Disgraced peer Shami Chakrabarti who authored whitewash report into Labour antisemitism tells pupils not to leave victims of discrimination to “stand up for themselves”
The disgraced peer, Baroness Chakrabarti, has given a speech on gender equality to the prestigious St Paul’s School in London, in which she said that pupils must not leave victims of discrimination to “stand up for themselves”.
Baroness Chakrabarti, whose infamous 2016 whitewash report into Labour antisemitism began with the words “The Labour Party is not overrun with antisemitism”, made a speech to pupils, alumni and guests via Zoom on the subject of “Gender Solidarity and Freedom” on 11th March, despite the controversy surrounding her invitation.
At the end of the session, she took questions from the audience, but she and the host did not present any of the questions submitted on Labour antisemitism or her relations with Jewish women.
The questions that were ignored included: “Your eponymous report on antisemitism in the Labour Party opened with the words: ‘The Labour Party is not overrun with antisemitism’. The Equality and Human Rights Commission, in its damning verdict, found that the Party had become institutionally antisemitic, including in the period covered by your report. How do you answer those who say that you accepted a peerage in return for whitewashing antisemitism in the Labour Party and that through that betrayal of British Jews, you prolonged and worsened a crisis that polling shows led half of British Jews to consider leaving the country?”
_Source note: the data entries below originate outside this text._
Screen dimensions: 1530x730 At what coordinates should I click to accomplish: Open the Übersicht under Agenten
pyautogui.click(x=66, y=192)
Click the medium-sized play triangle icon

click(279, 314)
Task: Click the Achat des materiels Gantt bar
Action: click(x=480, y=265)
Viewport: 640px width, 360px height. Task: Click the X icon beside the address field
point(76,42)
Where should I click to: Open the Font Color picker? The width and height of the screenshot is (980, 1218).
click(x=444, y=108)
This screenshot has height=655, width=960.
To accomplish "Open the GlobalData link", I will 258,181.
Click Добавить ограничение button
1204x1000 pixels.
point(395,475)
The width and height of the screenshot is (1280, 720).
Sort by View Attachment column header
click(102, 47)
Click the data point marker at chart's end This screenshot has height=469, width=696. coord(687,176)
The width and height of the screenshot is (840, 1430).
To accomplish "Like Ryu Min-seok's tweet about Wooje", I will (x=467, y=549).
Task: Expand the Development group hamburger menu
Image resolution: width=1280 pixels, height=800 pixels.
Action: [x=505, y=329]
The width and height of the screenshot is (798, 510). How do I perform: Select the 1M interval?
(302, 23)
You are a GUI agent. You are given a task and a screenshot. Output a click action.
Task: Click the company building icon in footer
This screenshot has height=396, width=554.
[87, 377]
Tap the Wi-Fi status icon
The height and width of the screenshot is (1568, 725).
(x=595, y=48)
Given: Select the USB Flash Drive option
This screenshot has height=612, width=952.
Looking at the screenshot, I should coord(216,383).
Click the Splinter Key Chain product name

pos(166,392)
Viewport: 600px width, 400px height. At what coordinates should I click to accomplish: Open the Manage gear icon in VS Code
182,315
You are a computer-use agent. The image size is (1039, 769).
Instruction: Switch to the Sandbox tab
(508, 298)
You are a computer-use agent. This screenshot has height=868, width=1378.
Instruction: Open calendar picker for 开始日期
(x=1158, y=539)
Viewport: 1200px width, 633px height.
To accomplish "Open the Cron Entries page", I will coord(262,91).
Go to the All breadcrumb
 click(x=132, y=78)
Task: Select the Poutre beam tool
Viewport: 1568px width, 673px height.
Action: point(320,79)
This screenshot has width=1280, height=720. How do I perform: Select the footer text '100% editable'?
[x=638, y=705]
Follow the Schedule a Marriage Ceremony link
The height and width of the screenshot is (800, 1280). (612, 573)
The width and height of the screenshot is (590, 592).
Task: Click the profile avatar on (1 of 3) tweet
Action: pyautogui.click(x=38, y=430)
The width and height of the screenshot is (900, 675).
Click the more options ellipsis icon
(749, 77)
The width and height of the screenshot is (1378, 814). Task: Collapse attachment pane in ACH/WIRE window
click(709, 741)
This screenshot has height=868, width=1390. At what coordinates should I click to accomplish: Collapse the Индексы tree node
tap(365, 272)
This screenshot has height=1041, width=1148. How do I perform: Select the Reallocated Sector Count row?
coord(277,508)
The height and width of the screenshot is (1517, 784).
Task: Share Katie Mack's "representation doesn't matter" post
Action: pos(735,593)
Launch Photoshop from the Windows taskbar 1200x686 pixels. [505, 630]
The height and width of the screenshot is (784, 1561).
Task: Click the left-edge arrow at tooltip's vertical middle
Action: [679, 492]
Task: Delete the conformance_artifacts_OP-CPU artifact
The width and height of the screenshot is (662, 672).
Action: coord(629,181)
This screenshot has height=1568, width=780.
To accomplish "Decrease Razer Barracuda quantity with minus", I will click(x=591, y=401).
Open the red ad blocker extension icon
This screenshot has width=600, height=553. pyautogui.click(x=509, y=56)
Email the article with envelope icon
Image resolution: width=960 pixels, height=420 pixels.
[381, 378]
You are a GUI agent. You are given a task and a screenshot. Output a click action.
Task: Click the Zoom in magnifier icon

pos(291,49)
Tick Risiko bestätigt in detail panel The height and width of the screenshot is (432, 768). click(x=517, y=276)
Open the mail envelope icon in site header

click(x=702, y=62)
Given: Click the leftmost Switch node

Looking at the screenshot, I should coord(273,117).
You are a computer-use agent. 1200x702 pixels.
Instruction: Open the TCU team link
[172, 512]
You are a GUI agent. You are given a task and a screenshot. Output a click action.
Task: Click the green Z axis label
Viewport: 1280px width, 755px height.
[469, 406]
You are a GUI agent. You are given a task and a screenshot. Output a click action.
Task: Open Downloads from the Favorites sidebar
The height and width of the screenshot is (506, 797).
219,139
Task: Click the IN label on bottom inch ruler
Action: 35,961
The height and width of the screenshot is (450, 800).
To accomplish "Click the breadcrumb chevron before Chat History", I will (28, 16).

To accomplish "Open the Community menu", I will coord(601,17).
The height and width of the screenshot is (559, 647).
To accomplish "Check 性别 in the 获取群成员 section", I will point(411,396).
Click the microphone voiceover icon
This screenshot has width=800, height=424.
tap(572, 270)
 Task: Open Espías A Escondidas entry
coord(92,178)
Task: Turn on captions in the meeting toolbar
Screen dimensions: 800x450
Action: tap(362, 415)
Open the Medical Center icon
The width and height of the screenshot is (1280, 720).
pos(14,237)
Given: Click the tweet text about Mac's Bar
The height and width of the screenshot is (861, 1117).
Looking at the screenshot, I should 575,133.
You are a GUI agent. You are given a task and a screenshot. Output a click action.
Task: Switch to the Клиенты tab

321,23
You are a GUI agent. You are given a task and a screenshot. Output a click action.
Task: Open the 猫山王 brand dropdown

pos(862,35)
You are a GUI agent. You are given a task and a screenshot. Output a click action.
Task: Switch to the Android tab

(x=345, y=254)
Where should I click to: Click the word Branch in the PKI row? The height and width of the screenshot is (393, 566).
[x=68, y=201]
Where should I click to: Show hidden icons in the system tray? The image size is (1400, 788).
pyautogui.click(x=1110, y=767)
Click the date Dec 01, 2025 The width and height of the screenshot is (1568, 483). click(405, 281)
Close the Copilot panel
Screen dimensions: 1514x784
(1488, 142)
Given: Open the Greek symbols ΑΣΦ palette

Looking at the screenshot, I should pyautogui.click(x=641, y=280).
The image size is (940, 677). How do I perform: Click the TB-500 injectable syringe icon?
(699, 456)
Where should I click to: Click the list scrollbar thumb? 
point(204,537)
Questions on the topic of Labour antisemitism were ignored despite an assurance from the school’s High Master to one alumnus in advance of the talk that the matter of the event proceeding “does not mean that those listening cannot challenge her on her record in relation to the Labour Party should they wish to do so and it seems to me to be part of the Pauline tradition to enter into debate but also to question.”
Other excluded questions included: “What are your thoughts on hypocritical women – such as those that advocate for alliance with minority women but fail to do so – do for gender inequality?”
The hour-long address ended with the host inviting Baroness Chakrabarti back to speak again.
Shortly after publishing the findings of her “inquiry” into Labour antisemitism, Baroness Chakrabarti nominated for a peerage by Jeremy Corbyn.
Campaign Against Antisemitism has offered to present a session to pupils on antisemitism, which the all-boys school has accepted.
The Labour Party was found by the Equality and Human Rights Commission (EHRC) to have engaged in unlawful discrimination and harassment of Jews. The report followed the EHRC’s investigation of the Labour Party in which Campaign Against Antisemitism was the complainant, submitting hundreds of pages of evidence and legal argument. Sir Keir Starmer called the publication of the report a “day of shame” for the Labour Party.